Try it: Set down all of the data exactly. Pictures stay out of the copy.

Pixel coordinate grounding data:
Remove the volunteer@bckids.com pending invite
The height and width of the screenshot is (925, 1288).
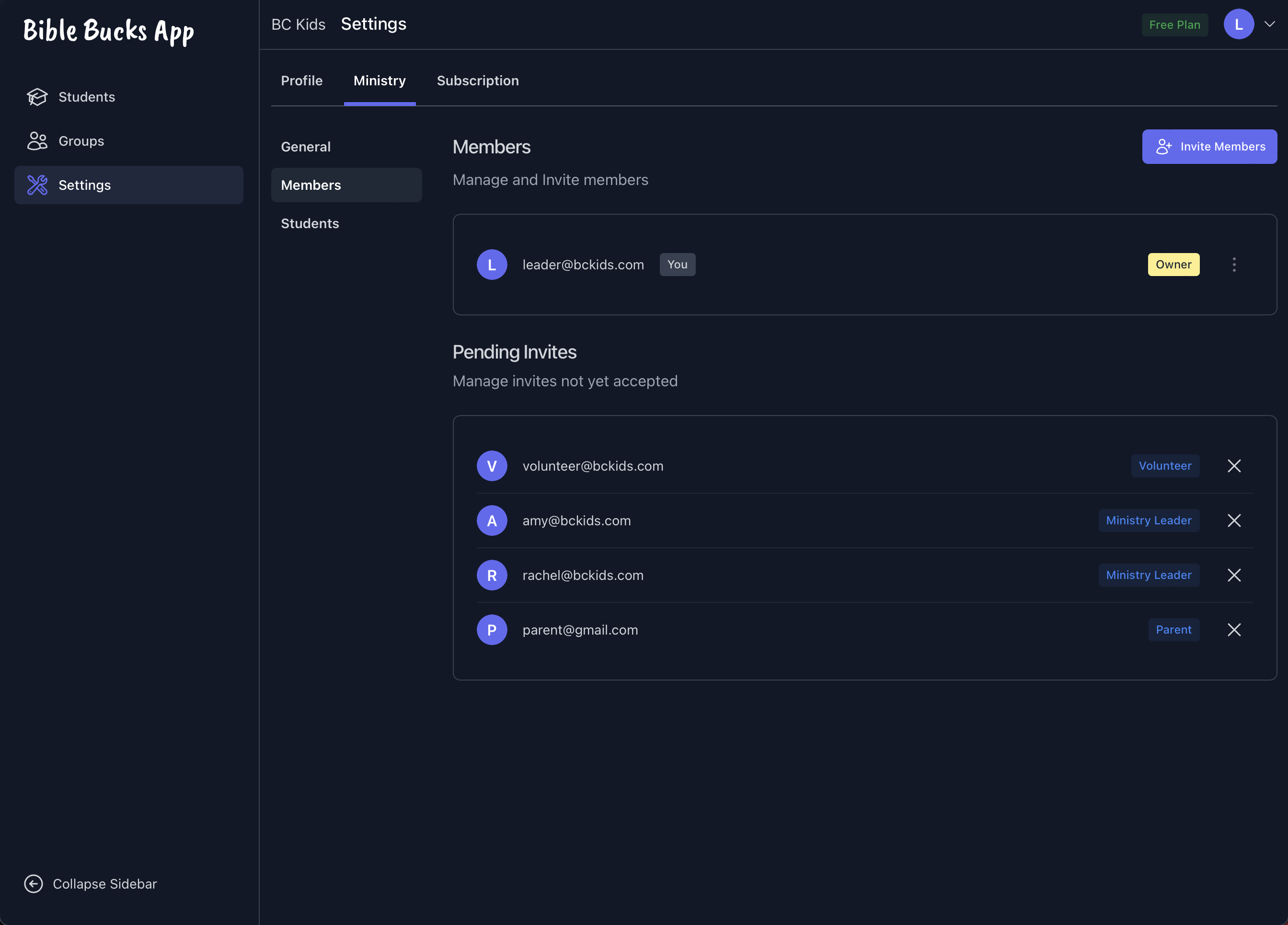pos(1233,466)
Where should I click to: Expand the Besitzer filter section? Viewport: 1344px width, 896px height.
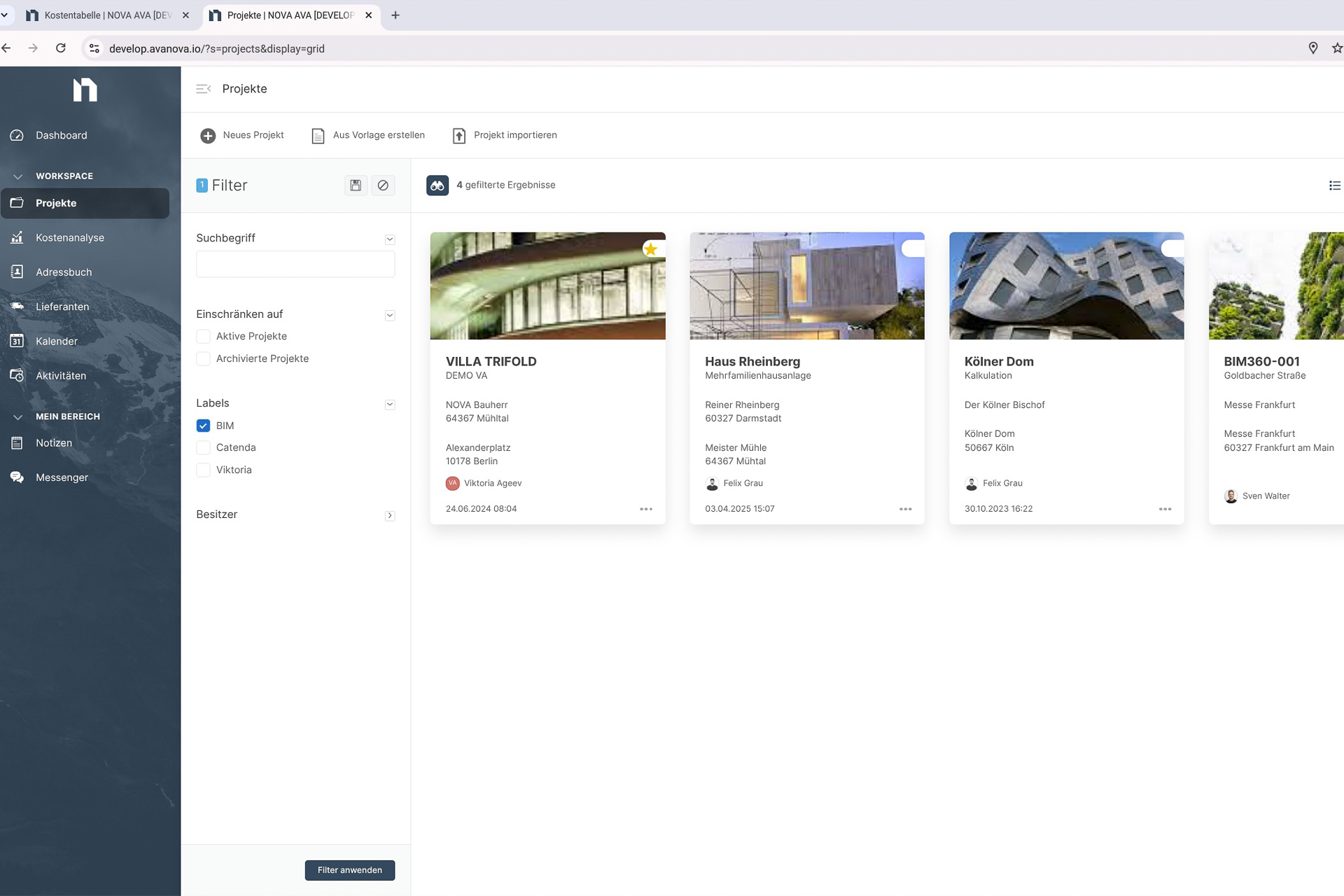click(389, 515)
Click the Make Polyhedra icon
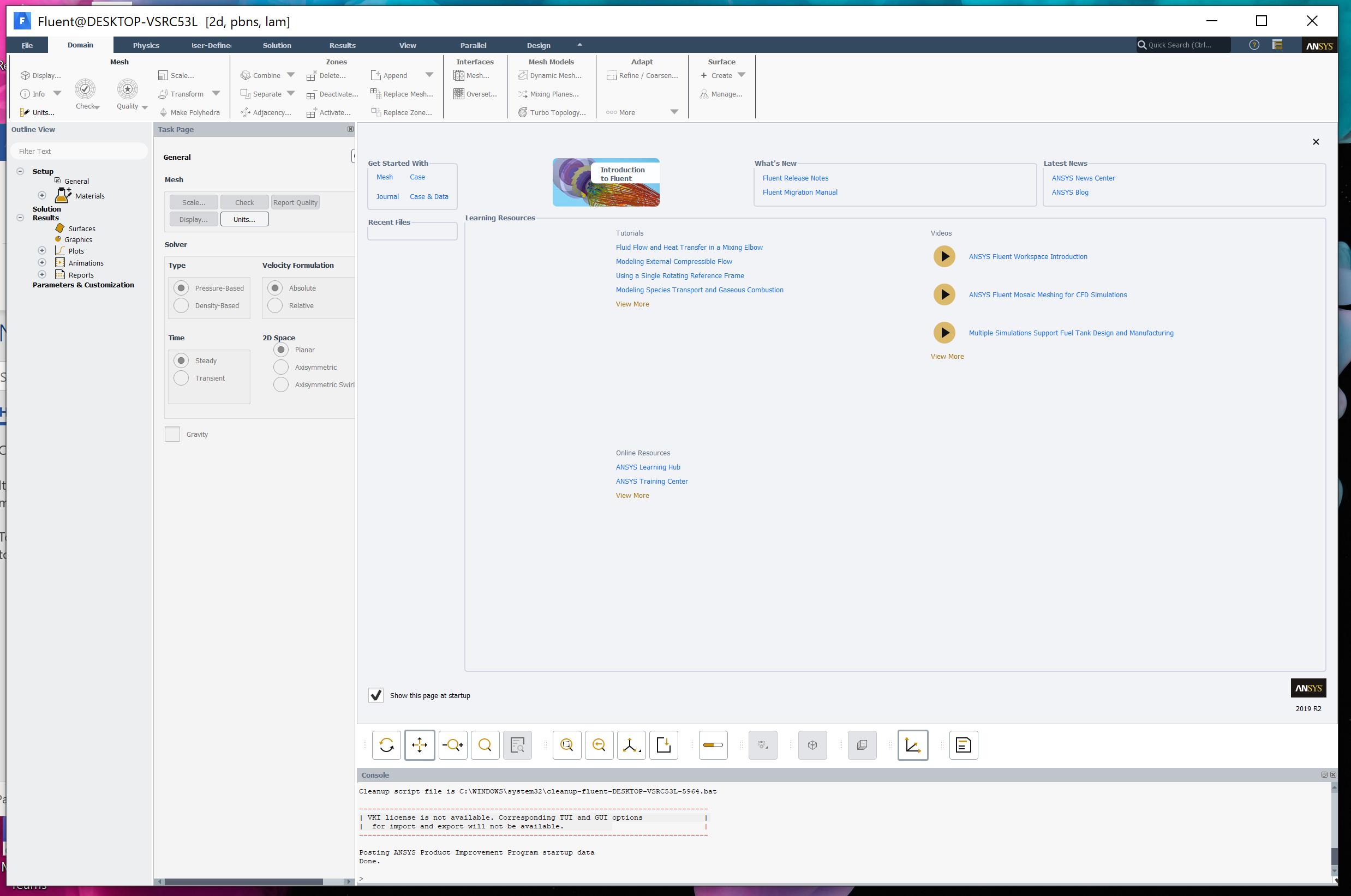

Response below:
Remove the volunteer@bckids.com pending invite
The height and width of the screenshot is (925, 1288).
pos(1233,466)
Where should I click to: Expand the Besitzer filter section? Viewport: 1344px width, 896px height.
click(389, 515)
Click the Make Polyhedra icon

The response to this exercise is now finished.